Trecho do documento »
-=-=-=-=-
Bora Cronicar
O Paletó Engordou
O Capítulo Final da “Saga do Paletó"
Tem coisas que é difícil pra mim, hoje em dia. Não porque tenha mudado tanto assim, talvez, mas por causa de como eu vejo as coisas, simplesmente. E eu sei que posso estar errado no meu jeito de ver.
Por exemplo: na escola do meu pequeno João, agora tem prova toda sexta-feira. Daí, que praticamente toda a semana, vira um stress, com a preocupação da prova na sexta! E o guri fica numa rotina de estudos, e, ao mesmo tempo, os 11 anos dele ficam a reclamar atenção para as coisas importantes da vida, como o iPad, o videogame, o ping-pong, e não só essa coisa de estudar. Dai, que nem me lembro se era tão diferente assim no meu tempo, mas eu sei que EU era diferente. Acho que a primeira vez que eu realmente peguei em livros pra estudar, foi pra prestar concurso pro serviço púbico. Nem pro vestibular eu estudei, afinal, a prova era de “x" no lugar certo e eu sempre tive muita fé!
-=-=-=-=-
Dados fornecidos »

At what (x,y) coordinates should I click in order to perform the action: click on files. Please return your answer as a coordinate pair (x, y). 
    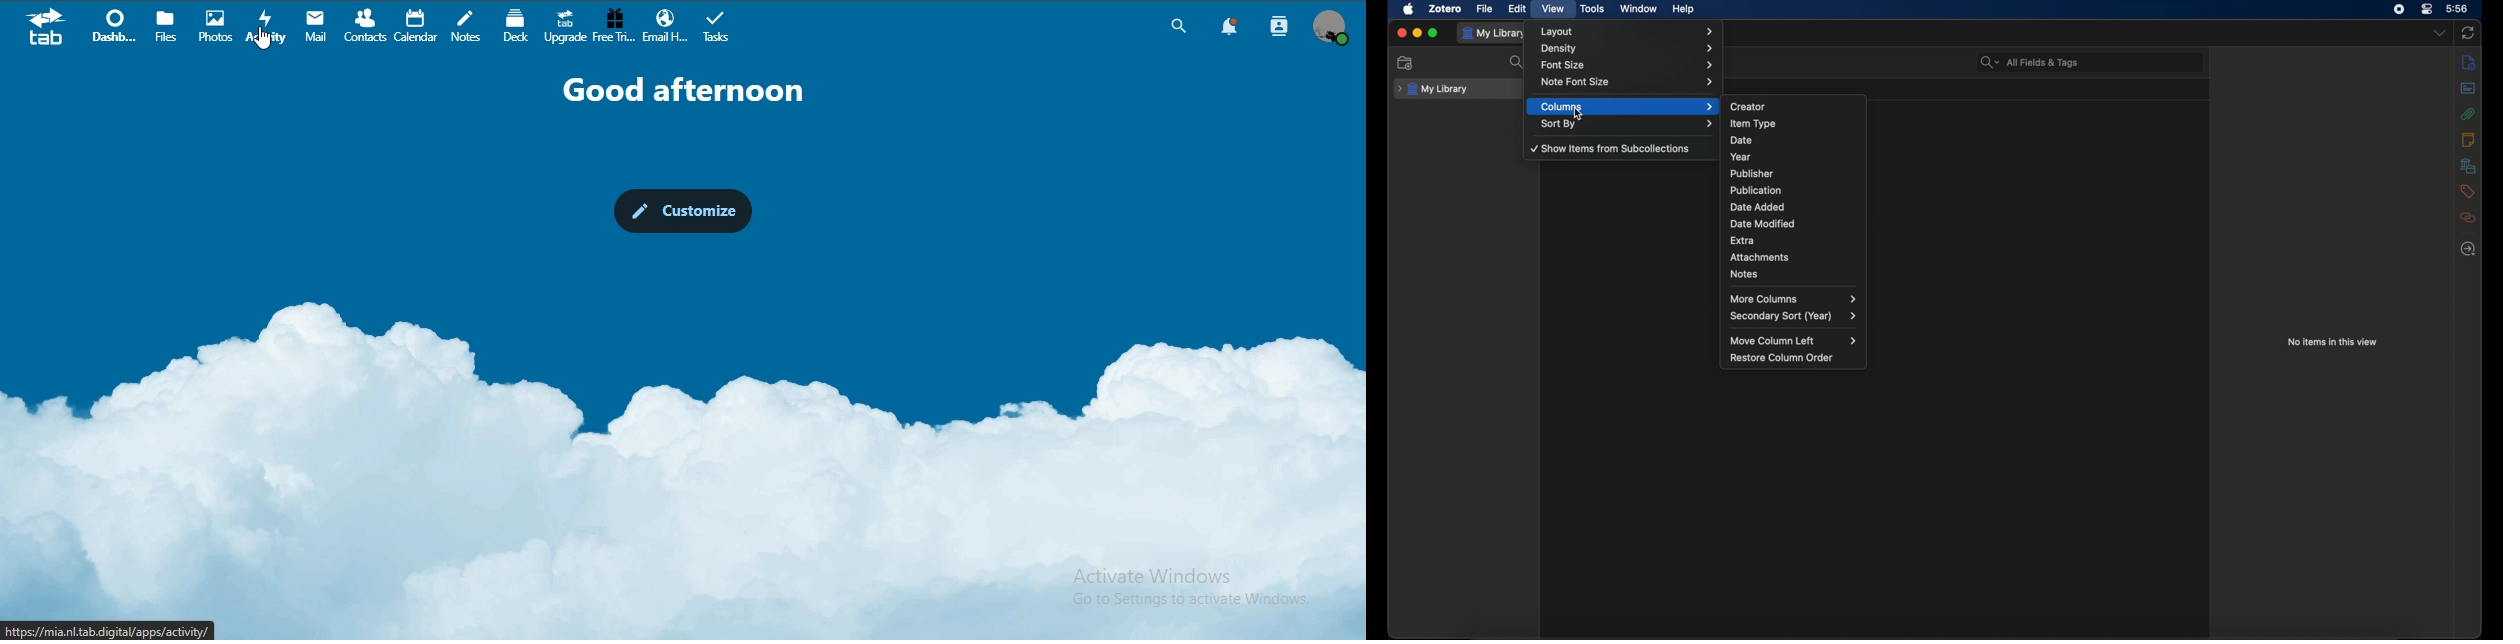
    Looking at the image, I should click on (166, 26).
-=-=-=-=-
Instruções » Segundo a crônica, em que dia da semana a escola do João passou a aplicar prova? O material forma um conjunto à parte, separado da crônica.

Solução comentada » Toda sexta-feira.